Below are some common error messages you may see when SSH’ing into our system, or you may see in your job logs.

If You Get the Message, “WARNING: REMOTE HOST IDENTIFICATION HAS CHANGED …”, when you SSH into the Cluster

If you SSH into and receive a warning message like this:

Someone could be eavesdropping on you right now (man-in-the-middle attack)!
It is also possible that a host key has just been changed.
The fingerprint for the ECDSA key sent by the remote host is
Please contact your system administrator.
Add correct host key in /Users/joeuser/.ssh/known_hosts to get rid of this message.
Offending ECDSA key in /Users/joeuser/.ssh/known_hosts:1
ECDSA host key for has changed and you have requested strict checking.
Host key verification failed.

This is OK and to be expected. When we upgraded our interactive nodes to RHEL 8.3, as part of the build process they generated new SSH keys that do not match the previous keys when they were RHEL 7.5. You can resolve this in one of the following ways (*on your local workstation or laptop):

  1. Just edit ~/.ssh/known_hosts and delete the offending line, which in the above example is line #1 (notice the line that ends with “known_hosts:1“)
  2. Use the command “ssh-keygen” to have it remove the offending key for you. For example: ssh-keygen -R “your server hostname or ip”
  3. Simply remove or rename the “known_hosts” file. In the above example, the file you would remove or rename is: /Users/joeuser/.ssh/known_hosts

If you get the Message, “WARNING: REMOTE HOST IDENTIFICATION HAS CHANGED …” in Your Job’s Output Log

It is possible to see a similar message within your job’s output log on occasion. This is caused by a compute node getting rebuilt, which (just like in the case of the interactive nodes) triggers the generation of new SSH keys for that host. You can resolve this in much the same way, but instead of editing the “known_hosts” file on your local workstation or laptop, you must edit the “known_hosts” file within your $HOME directory on the cluster interactive node. Simply choose one of the three ways listed above, and you should no longer see those messages in your job’s output log. However, the messages may return when we rebuild or upgrade any of the compute nodes on the cluster, which is inevitable, but now you know how to resolve the issue.

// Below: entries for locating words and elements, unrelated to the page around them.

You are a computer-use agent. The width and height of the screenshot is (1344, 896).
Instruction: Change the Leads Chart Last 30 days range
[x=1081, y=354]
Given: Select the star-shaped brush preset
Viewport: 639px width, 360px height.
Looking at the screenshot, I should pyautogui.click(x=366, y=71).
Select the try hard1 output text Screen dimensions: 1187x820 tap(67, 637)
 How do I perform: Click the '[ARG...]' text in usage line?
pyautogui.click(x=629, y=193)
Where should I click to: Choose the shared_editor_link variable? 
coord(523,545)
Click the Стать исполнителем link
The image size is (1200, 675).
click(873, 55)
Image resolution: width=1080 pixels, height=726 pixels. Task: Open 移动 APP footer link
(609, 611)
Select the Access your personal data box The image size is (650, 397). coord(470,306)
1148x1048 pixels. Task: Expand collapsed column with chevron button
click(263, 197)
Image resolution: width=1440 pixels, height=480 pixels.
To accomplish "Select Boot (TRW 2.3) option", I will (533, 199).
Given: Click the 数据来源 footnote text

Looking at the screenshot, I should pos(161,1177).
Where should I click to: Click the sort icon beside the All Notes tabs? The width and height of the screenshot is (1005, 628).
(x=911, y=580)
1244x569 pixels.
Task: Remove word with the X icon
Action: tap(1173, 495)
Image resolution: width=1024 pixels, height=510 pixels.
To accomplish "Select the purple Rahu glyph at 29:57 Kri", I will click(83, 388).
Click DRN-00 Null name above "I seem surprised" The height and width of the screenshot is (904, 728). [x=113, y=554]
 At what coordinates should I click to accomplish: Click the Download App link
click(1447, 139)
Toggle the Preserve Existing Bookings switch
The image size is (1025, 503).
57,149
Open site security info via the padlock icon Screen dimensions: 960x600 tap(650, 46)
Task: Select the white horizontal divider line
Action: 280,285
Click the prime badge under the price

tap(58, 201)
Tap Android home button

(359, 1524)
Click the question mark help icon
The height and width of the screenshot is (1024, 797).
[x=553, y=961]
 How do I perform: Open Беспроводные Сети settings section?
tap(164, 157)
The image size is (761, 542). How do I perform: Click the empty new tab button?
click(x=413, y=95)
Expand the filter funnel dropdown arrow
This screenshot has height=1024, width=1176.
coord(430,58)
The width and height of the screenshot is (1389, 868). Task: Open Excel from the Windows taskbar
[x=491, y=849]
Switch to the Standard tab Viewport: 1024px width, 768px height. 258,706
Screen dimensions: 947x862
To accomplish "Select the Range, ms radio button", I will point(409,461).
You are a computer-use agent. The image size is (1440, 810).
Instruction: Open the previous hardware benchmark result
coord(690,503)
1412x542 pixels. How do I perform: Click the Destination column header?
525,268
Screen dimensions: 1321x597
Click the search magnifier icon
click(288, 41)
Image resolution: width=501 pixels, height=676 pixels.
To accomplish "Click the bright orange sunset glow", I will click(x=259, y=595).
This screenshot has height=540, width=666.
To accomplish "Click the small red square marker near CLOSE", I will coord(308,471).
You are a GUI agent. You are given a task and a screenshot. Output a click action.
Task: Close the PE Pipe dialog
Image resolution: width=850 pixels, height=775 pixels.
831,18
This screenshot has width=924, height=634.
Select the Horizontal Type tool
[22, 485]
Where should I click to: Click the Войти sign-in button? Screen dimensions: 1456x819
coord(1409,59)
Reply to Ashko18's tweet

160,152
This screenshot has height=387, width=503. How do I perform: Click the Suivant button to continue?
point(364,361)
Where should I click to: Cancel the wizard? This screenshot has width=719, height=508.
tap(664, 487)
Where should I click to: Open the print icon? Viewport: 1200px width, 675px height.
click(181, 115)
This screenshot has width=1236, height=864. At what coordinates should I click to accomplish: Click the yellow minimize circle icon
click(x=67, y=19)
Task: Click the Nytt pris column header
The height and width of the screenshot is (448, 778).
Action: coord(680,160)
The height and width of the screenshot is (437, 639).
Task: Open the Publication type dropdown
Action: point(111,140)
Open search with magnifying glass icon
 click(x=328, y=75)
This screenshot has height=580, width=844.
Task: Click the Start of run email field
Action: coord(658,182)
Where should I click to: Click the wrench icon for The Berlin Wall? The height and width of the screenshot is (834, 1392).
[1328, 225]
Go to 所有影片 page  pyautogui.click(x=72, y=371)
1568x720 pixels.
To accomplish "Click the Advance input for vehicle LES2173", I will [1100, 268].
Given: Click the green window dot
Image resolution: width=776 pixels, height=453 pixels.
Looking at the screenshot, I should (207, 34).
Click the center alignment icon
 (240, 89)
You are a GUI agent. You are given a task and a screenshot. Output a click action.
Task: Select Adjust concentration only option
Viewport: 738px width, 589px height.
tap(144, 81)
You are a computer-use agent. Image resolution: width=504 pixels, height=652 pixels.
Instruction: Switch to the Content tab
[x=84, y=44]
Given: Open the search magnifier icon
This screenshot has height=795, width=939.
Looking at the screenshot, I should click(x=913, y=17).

If you get the “Batch job submission failed” or “Unable to allocate resources” Error message

If you receive either of the above error messages, it means that you are trying to submit a batch job or use srun to a partition that you do not have permission to use. You can list the partitions that you have access to using the “sinfo” command; for example:

$ sinfo -s
Orion*       up 30-00:00:0        97/1/1/99 str-bm[1,5],str-c[1-36,49-69,128-167]
Andromeda    up 30-00:00:0         2/5/4/11 str-abm1,str-ac[1-10]
GPU          up 30-00:00:0         6/7/0/13 str-gpu[1-5,13-20]
Nebula       up 2-00:00:00         8/6/1/15 str-abm2,str-c[74-87]
DTN          up 30-00:00:0          0/1/0/1 dtn-s1

ERROR: Unable to locate a modulefile

We update the applications on the cluster from time-to-time. We try to keep at most 3 versions of any given application available for use, and eventually the oldest versions of the applications get retired when new versions get released and made available on the cluster. If you have a submit script that uses a version that has been retired, you will receive this error either at the command line or within your job log. For example, we retired ABAQUS 2020 quite some time ago, so if I try to load that environment module at the command line, I will get the following error:

$ module load abaqus/2020
ERROR: Unable to locate a modulefile for 'abaqus/2020'

# use the "module avail" command to see the available ABAQUS modules
$ module avail abaqus
-------------------------- /apps/usr/modules/apps ----------------------------------
abaqus/2021   abaqus/2022(default)